Health data and knowledge had been structured through medical classifications and taxonomies long before ontologies had acquired their pivot status of the Semantic Web. Although there is no consensus on a common definition of an ontology, it is necessary to understand their main features to be able to use them in a pertinent and efficient manner for data mining purposes. This chapter introduces the basic notions about ontologies, presents a survey of their use in medicine and explores some related issues: knowledge bases, terminology, and information retrieval. It also addresses the issues of ontology design, ontology representation, and the possible interaction between data mining and ontologies.
Ontologies have become a privileged and almost unavoidable means to represent and exploit knowledge and data. This is true in many domains, and particularly in the health field. Health data and knowledge had been structured through medical classifications and taxonomies long before ontologies had acquired their pivot status of the semantic web. In the health field, there are still more than one hundred classifications (e.g., ICD10, MeSH, SNOMED), which makes it very difficult to exploit data coded according to one or the other, or several of these classifications. The UMLS (Unified Medical Language System) initiative tries to provide a unified access to these classifications, in the absence of an ontology of the whole medical domain - still to come.
In order to apprehend the interest of ontologies in data mining, especially in the health domain, it is necessary to have a clear view of what an ontology is. Unfortunately, there is no consensus within the scientific community on a common definition of an ontology, which is somewhat paradoxical, as one of the characteristics of an ontology is to represent a consensus of a community on a given domain. However, one does not need to enter the specialists’ debate on ontologies to understand their main characteristics and therefore be able to use them in a pertinent and efficient manner for data mining purposes.

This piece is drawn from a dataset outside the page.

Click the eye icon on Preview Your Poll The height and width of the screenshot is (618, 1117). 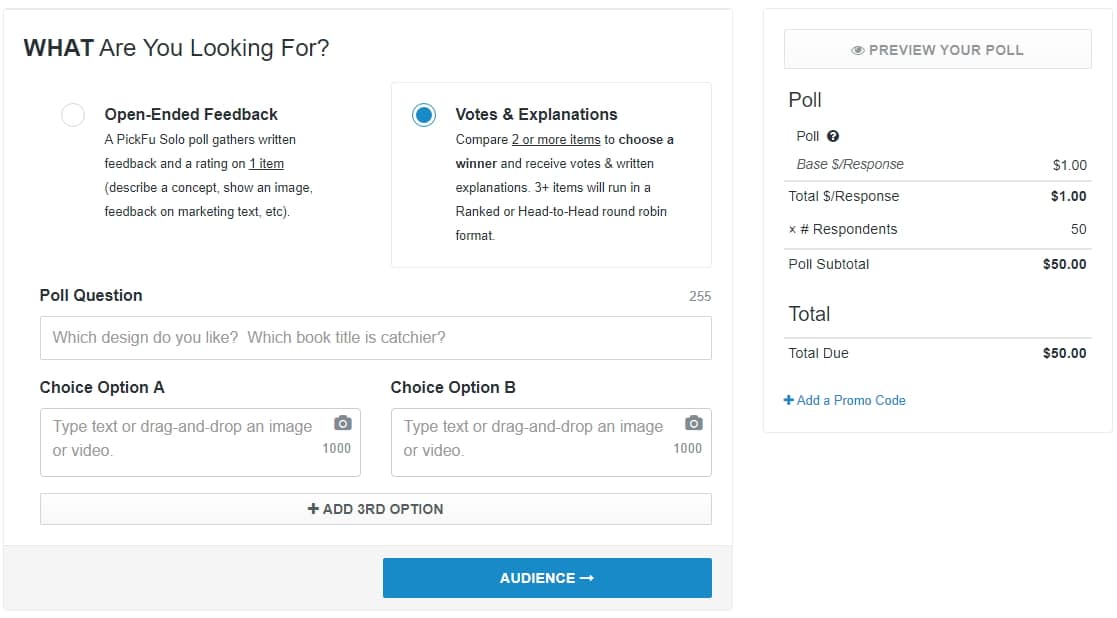[858, 51]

On a first level, one can think of an ontology as a means to name and structure the content of a domain. Among the numerous definitions that have been given, there is some kind of agreement that an ontology represents the concepts of a domain, the relationships between these concepts (IS-A and other relationships), the vocabulary used to designate them, and their definition (informal and/or formal). The IS-A relationship plays a central role, as it provides the (tree-like) skeleton of an ontology. This structure need not be a tree, as a concept may specialize several upper concepts, contrary to a taxonomy. Compared with a thesaurus, an ontology is freed from a particular language: an ontology deals with concepts, independently from the (natural) language that is used to designate them, while a thesaurus deals with terms that are expressed in a particular language. Moreover, a thesaurus does not enable the creation of new relationships between terms, whereas ontologies do.

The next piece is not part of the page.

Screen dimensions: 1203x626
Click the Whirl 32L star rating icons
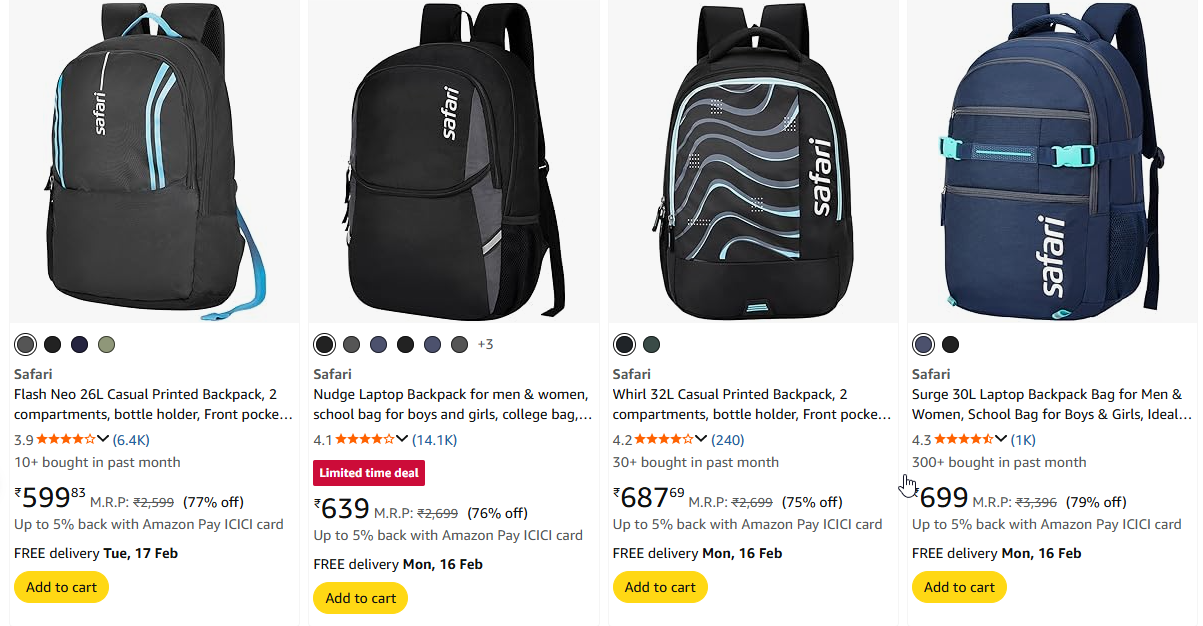tap(664, 439)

There is no strict boundary between taxonomies, thesauri and ontologies, and a taxonomy may be considered as a particular case of an ontology. In practice, most ontologies rely on a taxonomic skeleton which is enriched with ontology-specific features. One can also notice that the conceptual schema of a database, expressed in object form, is close to an ontology (a micro-ontology) of the application domain of the database. Therefore, most people dealing with health data have been dealing with ontologies, either explicitly or implicitly – most often implicitly. However, making explicit the notion of ontology has made it possible to formalize and unite various formalisms and practices. The current ontology standard in the web universe, namely OWL1, might not be the final standard for ontologies, but it has initiated a movement towards the need for an agreement for such a standard.
Ontologies have their roots in Aristotle’s categories, and particularly in Porphyry’s tree-like representation (3rd century), which laid the foundations for modern ontologies. This tree-like structure is still present in ontologies and in most knowledge representation systems through the IS-A relationship. The attributes in object or frame-based systems and the roles in Description Logics provide the other relationships of a possibly corresponding ontology. However, the introduction of ontologies in the field of Computer Science by Gruber in the 90’s was not motivated by philosophical considerations but by the need of a representation in first-order logic of knowledge-based systems in order to facilitate their interoperability (Gruber, 1991). Today’s ontologies are still strongly linked to first-order logic, either through Description Logics, which constitute the main stream in the ontology domain, or through conceptual graphs, which also have a strong logic background. Ontologies have also become an unavoidable support to knowledge and data integration.